From this, I learned that generic network latency affects all aspects of a request, Layer 4 through Layer 7. In other words, the HTTP messages did not have a chance to time out because even establishing a connection was timing out first. It sounds obvious, but until I tested it, I was only focused on Layer 7.
Retrying when there is a connection timeout is covered by adding a conn-failure retry policy. You can append it, like this:
| backend be_servers | |
| balance roundrobin | |
| option redispatch | |
| retry-on empty-response conn-failure | |
| server s1 server1:80 maxconn 10 | |
| server s2 server2:80 maxconn 10 | |
| server s3 server3:80 maxconn 10 |
If you don’t set retry-on at all, then conn-failure is on by default. However, since we’ve set it in order to include empty-response, we need to include that retry policy explicitly as well. So, whether the server is completely down or just slow to connect, it’s counted as a connection timeout. Also note: How quickly HAProxy will retry depends on your timeout settings.
Slow servers
To learn what would happen if latency affected only the HTTP messages and not the initial connection, I moved on to using a different tool named Muxy. Muxy is a proxy that can change a request or response as it passes through. You can run it in a Docker container so that it has access to muck with messages from other containers in the network, hence its name. Use it to add a delay to one of the web server’s responses so that the connection is established fine, but the application appears sluggish. The following Muxy configuration injects a five-second delay for responses coming from server1:
| proxy: | |
| - name: http_proxy | |
| config: | |
| host: 0.0.0.0 # muxy IP | |
| port: 81 # muxy port | |
| proxy_host: server1 # proxied IP/host | |
| proxy_port: 80 # proxied port | |
| middleware: | |
| - name: delay | |
| config: | |
| response_delay: 5000 |
You’ll need to point HAProxy to Muxy instead of the actual backend server:
| backend be_servers | |
| balance roundrobin | |
| option redispatch | |
| retry-on empty-response conn-failure | |
| server s1 muxy:81 maxconn 10 | |
| server s2 server2:80 maxconn 10 | |
| server s3 server3:80 maxconn 10 |
This causes a different type of timeout in HAProxy, one that’s triggered when timeout server strikes. The client receives a 504 Gateway Timeout response, as shown in the HAProxy logs:
| fe_main be_servers/s1 0/0/1/-1/5001 504 218 - - sH-- 1/1/0/0/0 0/0 "GET / HTTP/1.1" |
Add the response-timeout retry policy to cover this scenario:
| retry-on empty-response conn-failure response-timeout |
HTTP errors
Suppose that there was no latency, but that the server returned an HTTP error. You can deal with this type of chaos too. It is important that you know how your application behaves with Layer 7 retries enabled. Caution must be exercised when retrying requests such as POST requests. Be sure to read the next section regarding retrying POST requests!
——
= Brief =
Transcribe the portion of the HAProxy retry passage starting with "From this, I" and going on through "on Layer 7.".

= Dataset entries =
——
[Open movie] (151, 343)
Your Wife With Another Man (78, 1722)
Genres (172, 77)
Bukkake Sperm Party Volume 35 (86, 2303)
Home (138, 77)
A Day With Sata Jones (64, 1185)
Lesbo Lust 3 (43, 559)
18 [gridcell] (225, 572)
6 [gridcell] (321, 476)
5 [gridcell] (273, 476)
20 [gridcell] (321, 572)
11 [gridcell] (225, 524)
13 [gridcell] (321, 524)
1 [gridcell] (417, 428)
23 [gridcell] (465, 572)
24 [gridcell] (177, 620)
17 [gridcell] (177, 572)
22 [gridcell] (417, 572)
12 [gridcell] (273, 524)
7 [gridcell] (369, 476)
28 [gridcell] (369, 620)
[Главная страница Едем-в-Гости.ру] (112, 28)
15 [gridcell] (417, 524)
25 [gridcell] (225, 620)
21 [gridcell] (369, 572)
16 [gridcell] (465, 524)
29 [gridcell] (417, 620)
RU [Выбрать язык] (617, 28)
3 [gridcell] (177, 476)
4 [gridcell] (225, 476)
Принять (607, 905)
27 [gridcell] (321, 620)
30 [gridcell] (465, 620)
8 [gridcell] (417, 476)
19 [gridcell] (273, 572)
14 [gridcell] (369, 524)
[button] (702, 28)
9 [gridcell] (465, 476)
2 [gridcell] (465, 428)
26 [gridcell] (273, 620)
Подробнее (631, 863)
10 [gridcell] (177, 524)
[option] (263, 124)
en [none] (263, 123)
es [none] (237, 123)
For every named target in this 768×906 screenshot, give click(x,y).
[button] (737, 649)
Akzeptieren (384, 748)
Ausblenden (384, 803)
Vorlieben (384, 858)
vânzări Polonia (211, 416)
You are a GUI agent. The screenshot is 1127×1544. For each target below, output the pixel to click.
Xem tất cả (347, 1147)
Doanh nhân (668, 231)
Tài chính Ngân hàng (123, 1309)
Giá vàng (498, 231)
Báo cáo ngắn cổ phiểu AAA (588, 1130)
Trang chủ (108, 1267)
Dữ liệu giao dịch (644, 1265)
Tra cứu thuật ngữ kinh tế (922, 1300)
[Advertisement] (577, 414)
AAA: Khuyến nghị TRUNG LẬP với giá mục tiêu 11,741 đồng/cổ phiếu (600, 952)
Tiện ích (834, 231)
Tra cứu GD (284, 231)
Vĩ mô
——
= The reply =
From this, I learned that generic network latency affects all aspects of a request, Layer 4 through Layer 7. In other words, the HTTP messages did not have a chance to time out because even establishing a connection was timing out first. It sounds obvious, but until I tested it, I was only focused on Layer 7.